Nel mese di gennaio 2016 è entrata in vigore la tassa sul margine dei bookmaker inserita nella legge di Stabilità 2016.
I rappresentanti legali delle varie società autorizzate al gioco in Italia hanno espresso pareri molto lusinghieri su questa nuova modalità di tassazione che a loro dire li rende più competitivi con i loro “rivali” del .com
L’imposta sul margine delle scommesse sportive a quota fissa è applicata sul differenziale tra somme giocate dagli scommettitori e le vincite pagate agli stessi giocatori all’interno di ogni mese.
La tassa sul margine segue le seguenti aliquote fisse:
  • 18% per la raccolta effettuata dalle agenzie di scommesse fisiche
  • 22%  per la raccolta effettuata a distanza e quindi dai bookmaker online
Come si può notare l’aliquota sulle agenzie fisiche è maggiore in quanto i costi sostenuti dagli operatori sono maggiori e quindi va a gravare meno sul bookmaker.

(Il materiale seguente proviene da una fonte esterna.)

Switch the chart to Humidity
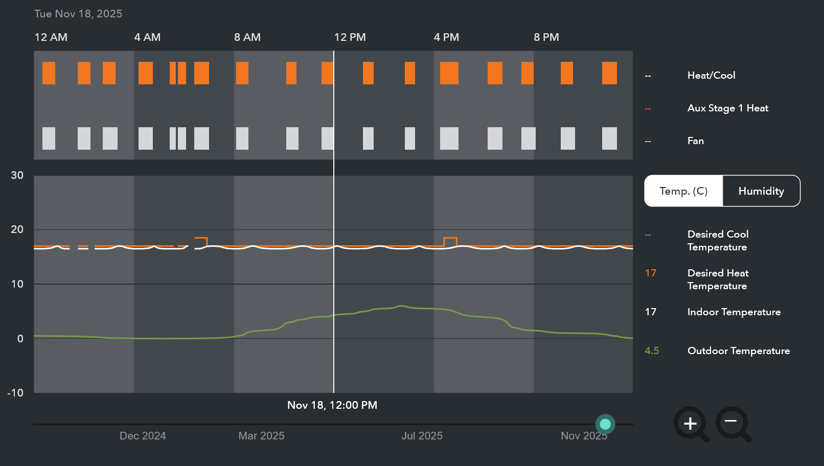This screenshot has height=466, width=824. pyautogui.click(x=761, y=191)
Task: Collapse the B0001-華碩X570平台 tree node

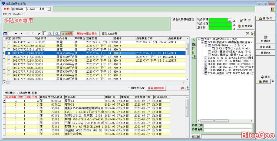Action: pyautogui.click(x=199, y=39)
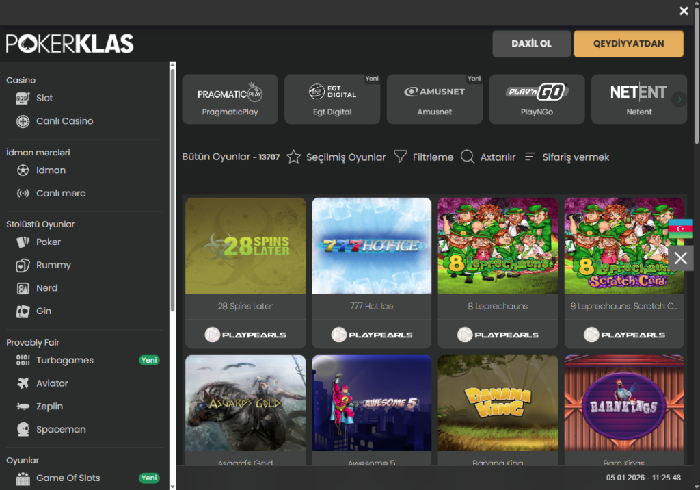This screenshot has height=490, width=700.
Task: Click the Azerbaijan flag language icon
Action: pos(681,229)
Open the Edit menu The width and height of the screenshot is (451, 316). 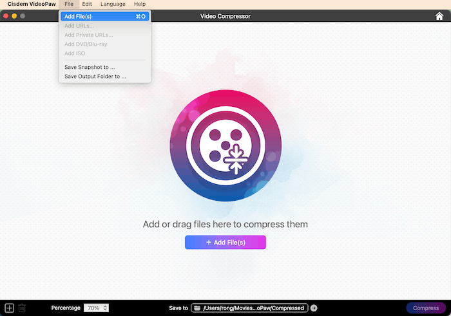click(87, 5)
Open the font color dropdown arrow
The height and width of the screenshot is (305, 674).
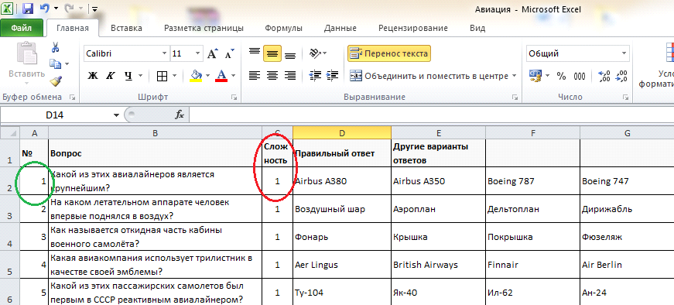point(234,76)
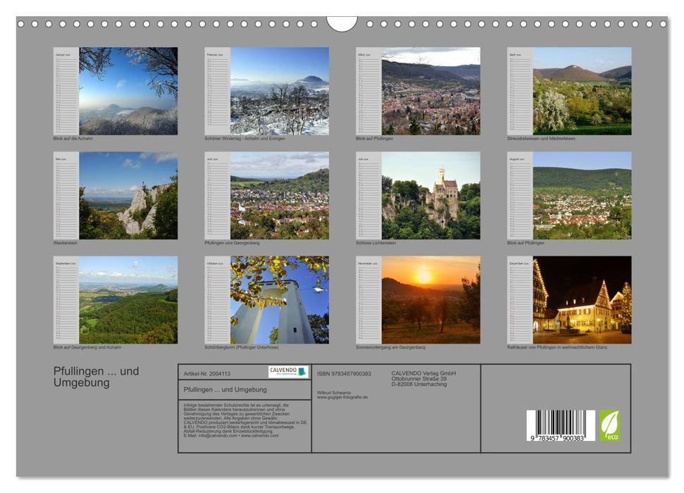Open the March Blick auf Pfullingen photo
The image size is (684, 493).
[430, 91]
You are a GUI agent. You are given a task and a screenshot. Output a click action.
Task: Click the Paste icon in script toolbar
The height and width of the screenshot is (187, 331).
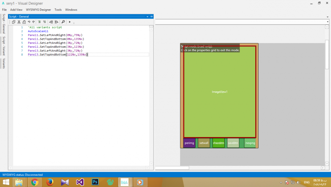(24, 22)
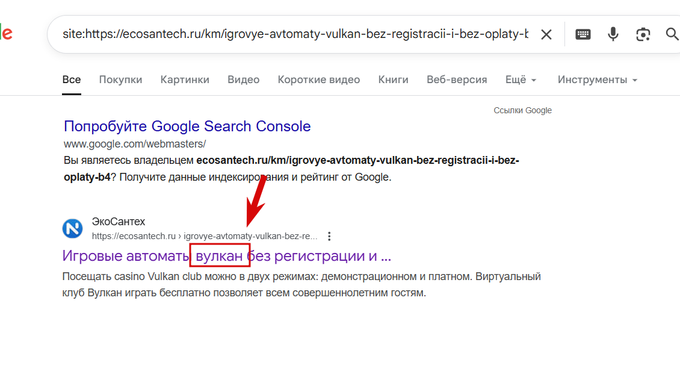Click the magnifying glass search icon
The image size is (680, 368).
coord(672,34)
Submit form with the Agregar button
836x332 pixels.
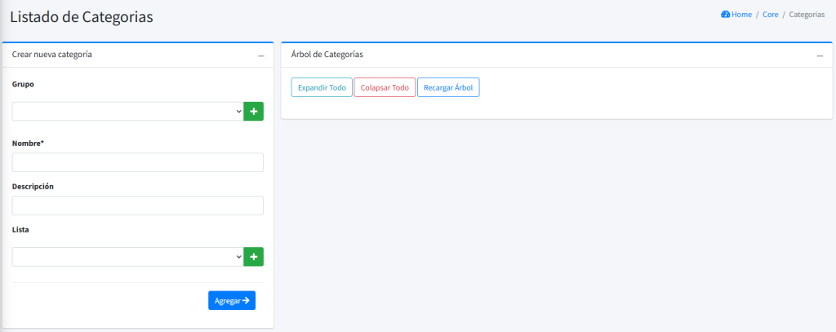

Un chiarimento alla normativa è stata fatta da AAMS su una nota che potete leggere integralmente: nota integrativa AAMS tassazione sul margine
Le somme giocate sono al netto dei biglietti annullati e rimborsabili ed includono i bonus erogati allo scommettitore.
Prima di questa legge i bookmaker invece pagavano un tassa fissa del 2% sulle somme giocate dallo scommettitore indipendentemente da loro esito.
Vedremo se come detto dai bookmaker riusciranno ad essere competitivi in termini di quote con i .com.